On Sept 11, Sarawak Cable Bhd announced to Bursa Malaysia that it is receiving assistance from Bank Negara Malaysia’s Corporate Debt Restructuring Committee (CDRC). According to its regulatory filing, CDRC will help mediate between Sarawak Cable and some of its subsidiaries (affected companies) and their respective financiers.
“This is part of the company’s proactive effort in managing its debt exposure to safeguard the affected companies, whose core businesses are still viable. Notwithstanding the above, the operations of the affected companies shall remain as usual,” said the company.
But what raises eyebrows is that Sarawak Cable received the approval letter from CDRC on Aug 7. It had never announced that it was seeking CDRC’s assistance, or that its request for assistance was approved.

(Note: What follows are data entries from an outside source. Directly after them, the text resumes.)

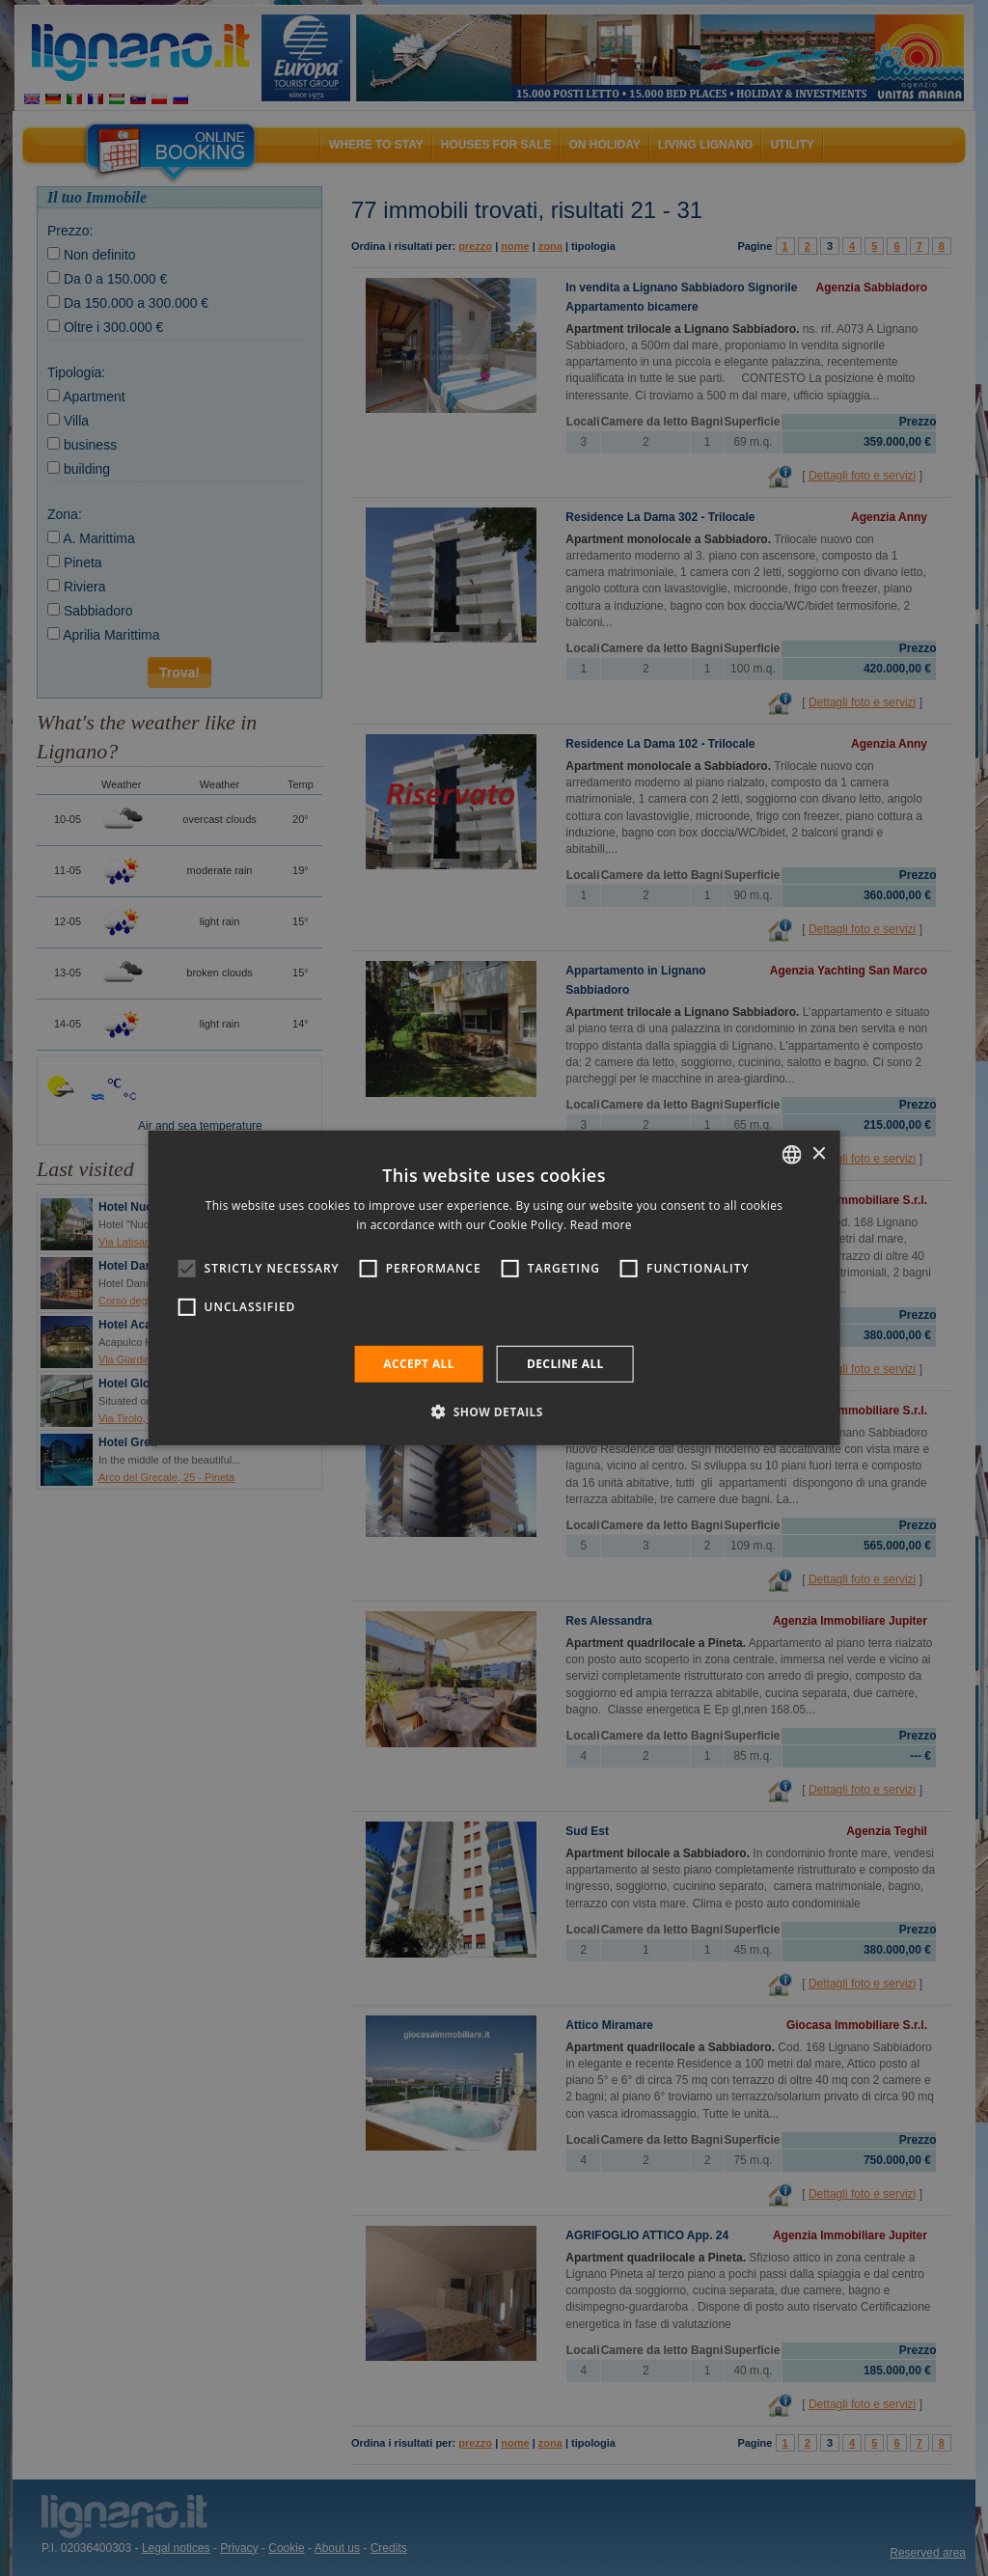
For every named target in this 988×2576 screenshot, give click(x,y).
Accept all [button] (418, 1364)
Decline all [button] (565, 1364)
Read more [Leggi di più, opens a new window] (601, 1225)
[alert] (494, 1288)
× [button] (817, 1153)
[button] (494, 1411)
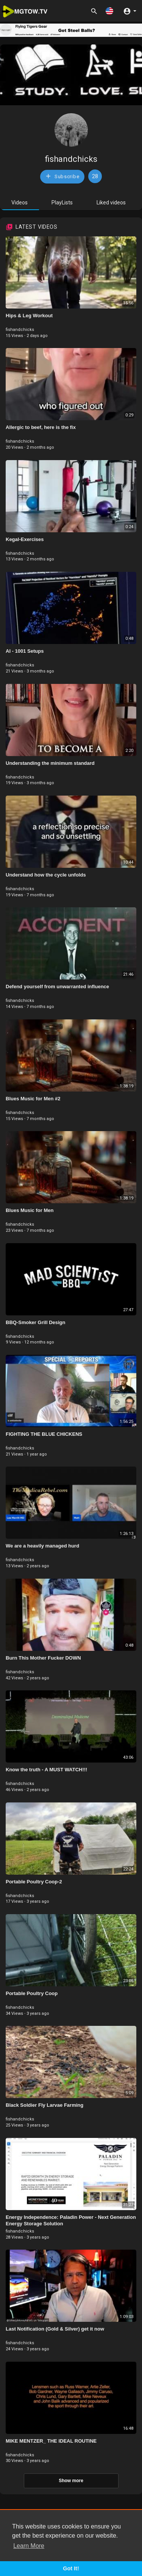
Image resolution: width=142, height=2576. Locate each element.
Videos (19, 202)
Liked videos (111, 202)
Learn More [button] (28, 2546)
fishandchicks (71, 159)
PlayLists (62, 202)
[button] (109, 11)
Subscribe (62, 176)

In fact, Sarawak Cable acknowledged in its Sept 11 regulatory filing that its disclosure was solely in response to an article published by The Edge (“Sarawak Cable seeks CDRC assistance”, Issue 1283, Sept 9).
The article had quoted managing director Datuk Ahmad Redza Abdullah as acknowledging the cooperation with CDRC to come up with a debt restructuring plan that is agreeable to the company’s lenders.

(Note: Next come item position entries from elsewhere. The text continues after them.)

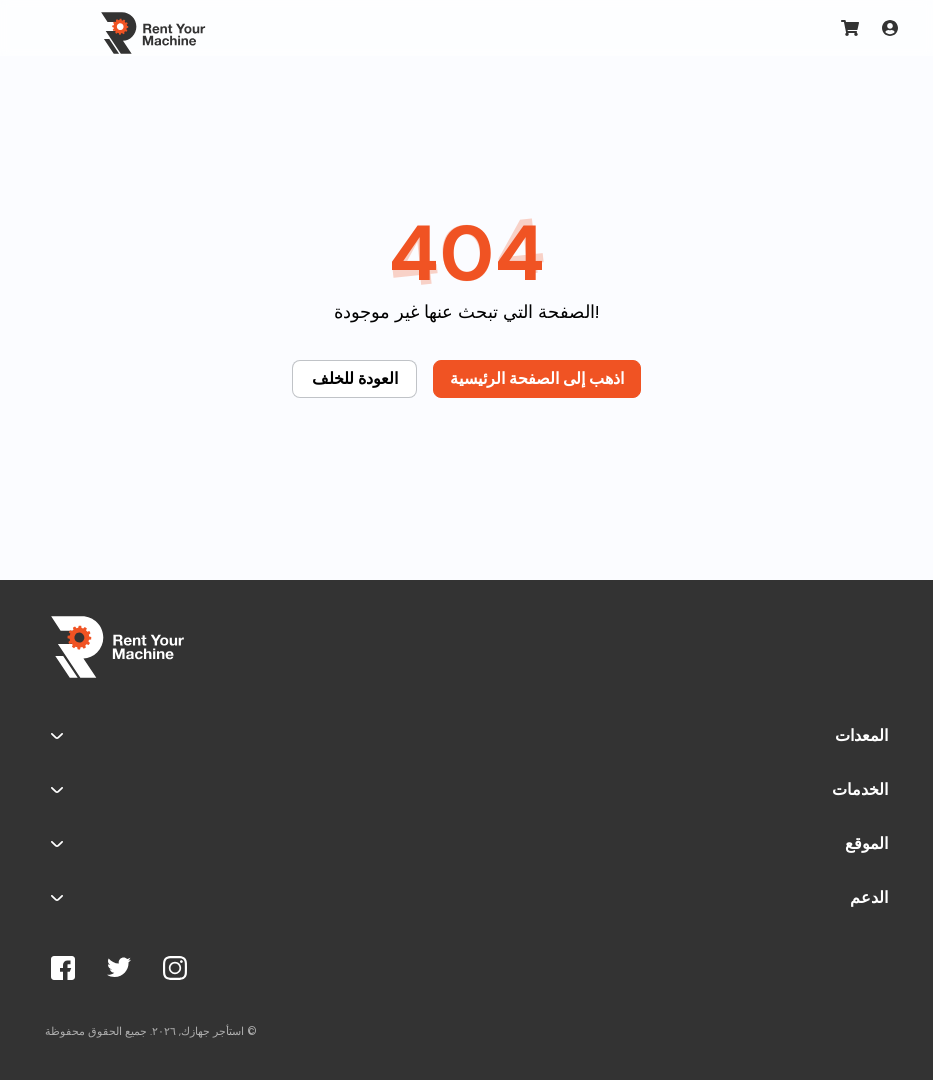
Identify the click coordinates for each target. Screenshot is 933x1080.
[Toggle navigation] (49, 28)
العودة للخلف (355, 378)
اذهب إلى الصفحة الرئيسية (537, 378)
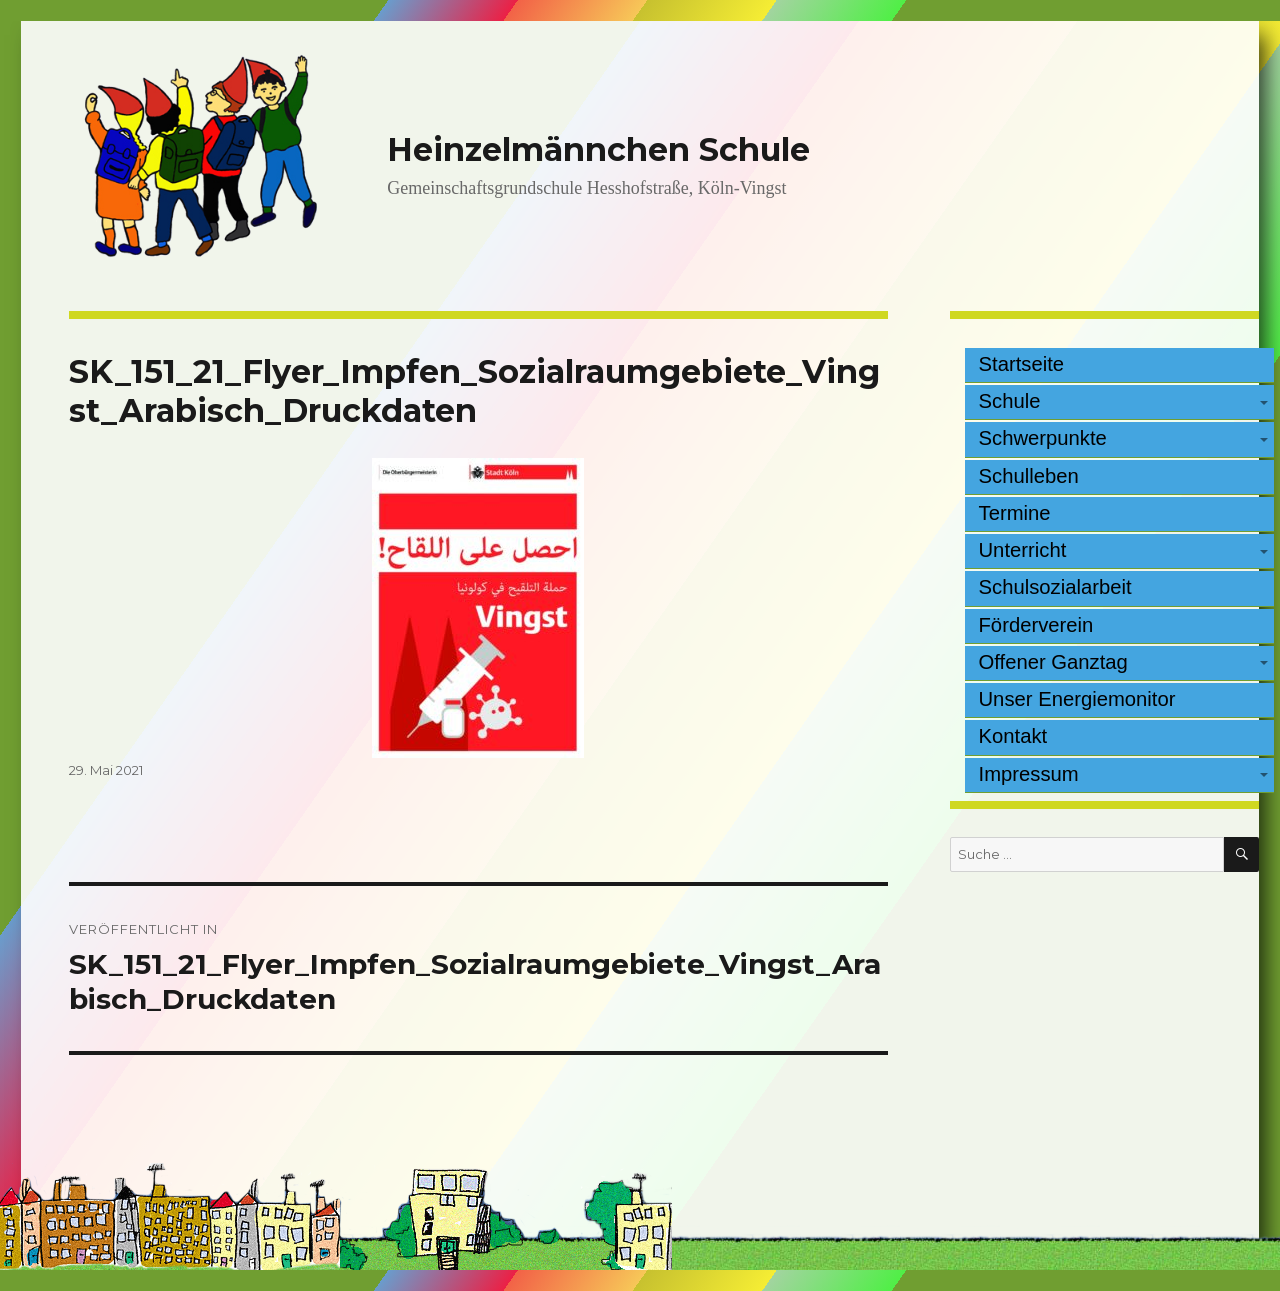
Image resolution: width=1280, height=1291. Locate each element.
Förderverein (1036, 625)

“We are coming up with a proposal from the sale of assets ... it is still preliminary. We believe we can come out of this. What we need is some breathing space,” Ahmad Redza told The Edge.
For shareholders and the larger market, the fact that Sarawak Cable did not disclose the matter is unacceptable. Shareholders will wonder whether they would have been informed of the matter at all had The Edge not reported it.
Seeking help from CDRC shows that the company’s debt situation has reached a critical level and implies that there are grave risks to its financial health should the situation not be resolved.
Sarawak Cable should explain its conduct and come clean on any other details it has not disclosed over the matter, if any.